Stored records
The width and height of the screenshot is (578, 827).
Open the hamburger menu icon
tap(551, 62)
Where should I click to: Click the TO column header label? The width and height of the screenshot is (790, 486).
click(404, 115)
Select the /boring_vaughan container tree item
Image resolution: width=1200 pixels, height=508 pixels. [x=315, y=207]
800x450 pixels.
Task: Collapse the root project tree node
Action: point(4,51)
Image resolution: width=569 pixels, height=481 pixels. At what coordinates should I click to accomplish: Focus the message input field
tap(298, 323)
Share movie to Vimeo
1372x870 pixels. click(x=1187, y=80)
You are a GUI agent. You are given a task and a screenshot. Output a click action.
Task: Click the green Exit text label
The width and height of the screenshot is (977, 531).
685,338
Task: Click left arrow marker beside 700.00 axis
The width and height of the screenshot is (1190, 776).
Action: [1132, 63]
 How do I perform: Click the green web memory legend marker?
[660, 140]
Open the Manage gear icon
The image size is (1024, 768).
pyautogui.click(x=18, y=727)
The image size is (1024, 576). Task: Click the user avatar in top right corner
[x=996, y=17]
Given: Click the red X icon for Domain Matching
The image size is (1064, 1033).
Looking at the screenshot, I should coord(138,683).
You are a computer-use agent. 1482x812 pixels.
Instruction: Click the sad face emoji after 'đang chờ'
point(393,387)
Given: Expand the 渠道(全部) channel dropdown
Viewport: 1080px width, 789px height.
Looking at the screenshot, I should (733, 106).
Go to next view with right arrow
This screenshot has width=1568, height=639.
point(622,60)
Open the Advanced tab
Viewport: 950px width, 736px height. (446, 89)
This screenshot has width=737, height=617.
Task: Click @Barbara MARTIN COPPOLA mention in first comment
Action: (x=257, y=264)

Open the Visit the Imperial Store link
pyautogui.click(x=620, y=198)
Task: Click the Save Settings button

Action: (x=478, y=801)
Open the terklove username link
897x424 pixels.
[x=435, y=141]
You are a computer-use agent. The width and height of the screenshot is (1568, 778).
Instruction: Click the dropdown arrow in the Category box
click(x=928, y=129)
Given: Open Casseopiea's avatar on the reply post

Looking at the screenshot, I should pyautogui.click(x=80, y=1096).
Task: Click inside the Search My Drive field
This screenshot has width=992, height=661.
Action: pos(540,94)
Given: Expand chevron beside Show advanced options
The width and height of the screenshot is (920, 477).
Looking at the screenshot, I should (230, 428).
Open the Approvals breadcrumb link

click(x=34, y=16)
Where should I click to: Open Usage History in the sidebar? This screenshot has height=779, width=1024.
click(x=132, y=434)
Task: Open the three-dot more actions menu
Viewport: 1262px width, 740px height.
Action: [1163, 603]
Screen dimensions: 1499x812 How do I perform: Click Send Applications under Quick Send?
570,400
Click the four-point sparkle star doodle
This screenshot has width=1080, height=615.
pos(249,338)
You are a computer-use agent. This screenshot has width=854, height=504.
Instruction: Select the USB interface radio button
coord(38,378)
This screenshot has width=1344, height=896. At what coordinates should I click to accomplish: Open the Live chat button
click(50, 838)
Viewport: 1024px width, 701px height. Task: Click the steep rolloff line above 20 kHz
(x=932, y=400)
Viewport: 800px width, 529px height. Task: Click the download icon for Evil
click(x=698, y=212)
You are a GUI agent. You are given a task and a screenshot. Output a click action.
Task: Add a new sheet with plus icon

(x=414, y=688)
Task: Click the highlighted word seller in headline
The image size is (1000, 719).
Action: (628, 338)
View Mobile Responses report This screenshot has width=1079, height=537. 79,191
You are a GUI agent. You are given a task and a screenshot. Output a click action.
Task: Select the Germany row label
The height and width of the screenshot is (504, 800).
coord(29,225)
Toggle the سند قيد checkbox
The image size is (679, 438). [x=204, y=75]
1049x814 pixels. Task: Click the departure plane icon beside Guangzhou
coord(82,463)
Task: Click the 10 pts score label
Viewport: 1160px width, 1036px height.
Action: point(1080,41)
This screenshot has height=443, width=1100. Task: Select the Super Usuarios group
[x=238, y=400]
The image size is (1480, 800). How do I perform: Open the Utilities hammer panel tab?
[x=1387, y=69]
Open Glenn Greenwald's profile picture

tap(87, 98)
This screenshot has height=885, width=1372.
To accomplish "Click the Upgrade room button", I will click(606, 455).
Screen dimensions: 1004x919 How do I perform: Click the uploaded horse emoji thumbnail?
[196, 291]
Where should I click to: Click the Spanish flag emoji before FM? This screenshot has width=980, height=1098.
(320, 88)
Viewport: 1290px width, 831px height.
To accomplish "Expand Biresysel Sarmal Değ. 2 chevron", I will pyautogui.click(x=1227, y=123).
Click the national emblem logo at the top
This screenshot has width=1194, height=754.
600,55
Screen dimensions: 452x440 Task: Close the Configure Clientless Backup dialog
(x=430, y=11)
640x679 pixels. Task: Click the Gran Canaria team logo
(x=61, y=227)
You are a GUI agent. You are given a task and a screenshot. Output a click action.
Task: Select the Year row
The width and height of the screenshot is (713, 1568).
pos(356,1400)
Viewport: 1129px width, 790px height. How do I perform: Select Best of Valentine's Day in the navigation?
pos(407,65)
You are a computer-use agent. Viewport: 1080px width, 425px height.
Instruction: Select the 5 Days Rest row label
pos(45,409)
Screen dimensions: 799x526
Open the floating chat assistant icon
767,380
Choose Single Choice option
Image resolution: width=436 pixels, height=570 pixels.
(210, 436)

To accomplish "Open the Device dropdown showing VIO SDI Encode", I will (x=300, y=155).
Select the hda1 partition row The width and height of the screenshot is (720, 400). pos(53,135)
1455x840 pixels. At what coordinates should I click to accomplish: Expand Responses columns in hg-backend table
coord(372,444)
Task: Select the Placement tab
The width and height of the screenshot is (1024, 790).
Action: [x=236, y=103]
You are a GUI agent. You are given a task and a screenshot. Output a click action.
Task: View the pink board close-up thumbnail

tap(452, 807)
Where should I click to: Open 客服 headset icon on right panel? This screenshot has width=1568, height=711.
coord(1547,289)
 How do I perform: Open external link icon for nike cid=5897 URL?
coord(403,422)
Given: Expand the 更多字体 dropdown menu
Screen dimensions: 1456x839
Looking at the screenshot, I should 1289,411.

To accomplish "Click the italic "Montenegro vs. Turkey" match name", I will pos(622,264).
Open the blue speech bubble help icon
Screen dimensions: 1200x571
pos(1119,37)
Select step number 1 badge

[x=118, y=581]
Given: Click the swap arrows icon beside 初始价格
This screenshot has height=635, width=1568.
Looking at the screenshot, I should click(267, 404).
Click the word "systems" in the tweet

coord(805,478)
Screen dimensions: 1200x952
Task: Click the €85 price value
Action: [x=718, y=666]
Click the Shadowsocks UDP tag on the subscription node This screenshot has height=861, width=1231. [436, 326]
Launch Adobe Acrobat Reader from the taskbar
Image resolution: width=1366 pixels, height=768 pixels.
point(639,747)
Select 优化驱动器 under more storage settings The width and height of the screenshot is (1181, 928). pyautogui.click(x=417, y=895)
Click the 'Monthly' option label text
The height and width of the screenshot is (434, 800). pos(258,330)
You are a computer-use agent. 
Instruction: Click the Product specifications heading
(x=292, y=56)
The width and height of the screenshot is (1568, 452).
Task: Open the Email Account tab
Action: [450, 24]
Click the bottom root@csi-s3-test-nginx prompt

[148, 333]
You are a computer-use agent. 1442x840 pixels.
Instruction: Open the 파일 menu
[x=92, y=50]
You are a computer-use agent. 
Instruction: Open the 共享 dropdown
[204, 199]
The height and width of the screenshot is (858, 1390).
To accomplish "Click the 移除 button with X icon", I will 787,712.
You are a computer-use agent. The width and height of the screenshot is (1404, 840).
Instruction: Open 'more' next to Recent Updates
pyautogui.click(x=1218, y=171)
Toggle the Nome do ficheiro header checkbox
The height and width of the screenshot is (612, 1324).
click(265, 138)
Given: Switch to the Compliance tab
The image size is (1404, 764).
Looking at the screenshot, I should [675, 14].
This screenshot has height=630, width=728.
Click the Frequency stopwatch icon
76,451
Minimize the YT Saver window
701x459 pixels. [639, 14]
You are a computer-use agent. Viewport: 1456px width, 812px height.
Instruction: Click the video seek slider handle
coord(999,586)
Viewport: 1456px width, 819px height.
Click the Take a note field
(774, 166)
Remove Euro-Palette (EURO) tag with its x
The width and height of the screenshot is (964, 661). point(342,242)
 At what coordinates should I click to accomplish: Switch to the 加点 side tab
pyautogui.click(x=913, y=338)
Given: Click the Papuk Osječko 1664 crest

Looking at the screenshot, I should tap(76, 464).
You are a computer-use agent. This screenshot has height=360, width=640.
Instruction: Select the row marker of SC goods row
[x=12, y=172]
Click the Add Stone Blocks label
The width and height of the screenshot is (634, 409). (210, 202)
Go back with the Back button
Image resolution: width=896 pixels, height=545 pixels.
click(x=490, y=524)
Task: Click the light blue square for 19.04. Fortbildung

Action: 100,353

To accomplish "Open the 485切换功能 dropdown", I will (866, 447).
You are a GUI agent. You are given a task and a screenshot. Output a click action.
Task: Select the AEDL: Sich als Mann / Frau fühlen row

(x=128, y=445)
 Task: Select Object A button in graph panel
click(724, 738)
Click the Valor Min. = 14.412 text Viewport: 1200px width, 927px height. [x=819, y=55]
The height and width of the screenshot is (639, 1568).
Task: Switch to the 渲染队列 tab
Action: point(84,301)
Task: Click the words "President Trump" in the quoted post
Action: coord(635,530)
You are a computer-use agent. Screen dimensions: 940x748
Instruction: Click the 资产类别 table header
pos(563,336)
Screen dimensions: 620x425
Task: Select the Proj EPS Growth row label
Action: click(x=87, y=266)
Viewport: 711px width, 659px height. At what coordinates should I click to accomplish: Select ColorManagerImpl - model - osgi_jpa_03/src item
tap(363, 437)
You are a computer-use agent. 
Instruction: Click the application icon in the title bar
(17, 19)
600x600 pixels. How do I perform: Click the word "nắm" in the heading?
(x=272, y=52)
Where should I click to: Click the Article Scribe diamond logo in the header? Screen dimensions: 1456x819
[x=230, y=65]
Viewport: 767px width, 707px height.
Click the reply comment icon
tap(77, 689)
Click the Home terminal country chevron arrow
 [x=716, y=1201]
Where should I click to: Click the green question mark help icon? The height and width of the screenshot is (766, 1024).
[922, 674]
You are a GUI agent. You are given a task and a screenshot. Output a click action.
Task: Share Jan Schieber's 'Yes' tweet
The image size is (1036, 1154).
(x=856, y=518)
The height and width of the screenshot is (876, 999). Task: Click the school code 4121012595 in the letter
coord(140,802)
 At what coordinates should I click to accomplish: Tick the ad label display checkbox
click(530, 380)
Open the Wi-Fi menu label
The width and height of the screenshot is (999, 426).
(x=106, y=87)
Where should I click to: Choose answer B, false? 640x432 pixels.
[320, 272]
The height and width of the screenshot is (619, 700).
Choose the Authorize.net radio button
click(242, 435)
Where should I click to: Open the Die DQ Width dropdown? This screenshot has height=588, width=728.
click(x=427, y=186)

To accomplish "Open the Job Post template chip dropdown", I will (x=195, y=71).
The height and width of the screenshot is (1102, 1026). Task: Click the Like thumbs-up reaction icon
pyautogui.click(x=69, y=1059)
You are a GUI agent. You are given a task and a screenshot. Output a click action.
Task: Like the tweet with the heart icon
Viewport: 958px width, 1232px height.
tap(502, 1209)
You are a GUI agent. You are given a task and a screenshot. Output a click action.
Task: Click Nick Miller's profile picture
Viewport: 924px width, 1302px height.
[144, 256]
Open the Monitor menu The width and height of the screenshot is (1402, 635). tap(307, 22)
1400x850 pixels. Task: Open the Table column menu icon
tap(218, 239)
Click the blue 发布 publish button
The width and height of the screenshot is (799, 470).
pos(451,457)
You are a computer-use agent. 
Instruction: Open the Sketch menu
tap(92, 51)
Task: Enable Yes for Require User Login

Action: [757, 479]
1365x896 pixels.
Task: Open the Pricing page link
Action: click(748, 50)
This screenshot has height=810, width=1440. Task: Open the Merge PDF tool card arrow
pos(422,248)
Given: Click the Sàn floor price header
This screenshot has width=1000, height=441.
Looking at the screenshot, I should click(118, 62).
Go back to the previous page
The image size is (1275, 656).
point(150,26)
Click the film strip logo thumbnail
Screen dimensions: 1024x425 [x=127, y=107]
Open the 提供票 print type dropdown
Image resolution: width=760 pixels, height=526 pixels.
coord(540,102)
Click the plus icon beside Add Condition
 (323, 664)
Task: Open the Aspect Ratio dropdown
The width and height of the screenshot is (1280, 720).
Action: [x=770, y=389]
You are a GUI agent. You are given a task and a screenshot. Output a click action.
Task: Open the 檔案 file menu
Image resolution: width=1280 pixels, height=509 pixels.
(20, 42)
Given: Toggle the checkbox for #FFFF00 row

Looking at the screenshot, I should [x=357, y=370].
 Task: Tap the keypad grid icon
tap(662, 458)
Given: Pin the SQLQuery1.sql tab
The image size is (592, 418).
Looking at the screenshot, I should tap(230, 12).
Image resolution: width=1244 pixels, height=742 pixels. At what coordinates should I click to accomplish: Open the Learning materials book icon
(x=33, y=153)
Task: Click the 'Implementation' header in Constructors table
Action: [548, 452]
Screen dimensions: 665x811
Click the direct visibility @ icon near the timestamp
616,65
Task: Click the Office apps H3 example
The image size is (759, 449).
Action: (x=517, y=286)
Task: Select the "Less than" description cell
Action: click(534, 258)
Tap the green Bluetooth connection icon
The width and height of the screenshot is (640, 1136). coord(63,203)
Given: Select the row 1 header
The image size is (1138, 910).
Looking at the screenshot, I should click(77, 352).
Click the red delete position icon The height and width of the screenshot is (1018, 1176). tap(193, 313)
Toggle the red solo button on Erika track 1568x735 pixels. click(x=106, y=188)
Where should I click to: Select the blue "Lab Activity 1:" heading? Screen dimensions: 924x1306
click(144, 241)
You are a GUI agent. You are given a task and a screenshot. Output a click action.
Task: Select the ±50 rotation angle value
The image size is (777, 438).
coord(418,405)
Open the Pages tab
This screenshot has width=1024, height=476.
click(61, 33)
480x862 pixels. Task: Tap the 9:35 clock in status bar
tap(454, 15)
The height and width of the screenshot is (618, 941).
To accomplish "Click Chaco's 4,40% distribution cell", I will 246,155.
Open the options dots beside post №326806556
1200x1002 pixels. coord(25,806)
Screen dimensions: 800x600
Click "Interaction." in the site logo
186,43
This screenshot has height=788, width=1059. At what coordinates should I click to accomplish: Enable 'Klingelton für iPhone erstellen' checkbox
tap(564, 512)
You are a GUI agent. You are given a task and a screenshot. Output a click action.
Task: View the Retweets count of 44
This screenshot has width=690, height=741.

▶ **Work order**:
The answer is the lines above between the line holding "Click the Frequency stopwatch icon" and the line holding "You are a computer-use agent. Screen", inclusive, each written out exactly, and no others.

▶ **Result of the exercise**:
Click the Frequency stopwatch icon
76,451
Minimize the YT Saver window
701x459 pixels. [639, 14]
You are a computer-use agent. Viewport: 1456px width, 812px height.
Instruction: Click the video seek slider handle
coord(999,586)
Viewport: 1456px width, 819px height.
Click the Take a note field
(774, 166)
Remove Euro-Palette (EURO) tag with its x
The width and height of the screenshot is (964, 661). point(342,242)
 At what coordinates should I click to accomplish: Switch to the 加点 side tab
pyautogui.click(x=913, y=338)
Given: Click the Papuk Osječko 1664 crest

Looking at the screenshot, I should tap(76, 464).
You are a computer-use agent. This screenshot has height=360, width=640.
Instruction: Select the row marker of SC goods row
[x=12, y=172]
Click the Add Stone Blocks label
The width and height of the screenshot is (634, 409). (210, 202)
Go back with the Back button
Image resolution: width=896 pixels, height=545 pixels.
click(x=490, y=524)
Task: Click the light blue square for 19.04. Fortbildung

Action: 100,353

To accomplish "Open the 485切换功能 dropdown", I will (866, 447).
You are a GUI agent. You are given a task and a screenshot. Output a click action.
Task: Select the AEDL: Sich als Mann / Frau fühlen row

(x=128, y=445)
 Task: Select Object A button in graph panel
click(724, 738)
Click the Valor Min. = 14.412 text Viewport: 1200px width, 927px height. [x=819, y=55]
The height and width of the screenshot is (639, 1568).
Task: Switch to the 渲染队列 tab
Action: point(84,301)
Task: Click the words "President Trump" in the quoted post
Action: coord(635,530)
You are a computer-use agent. Screen dimensions: 940x748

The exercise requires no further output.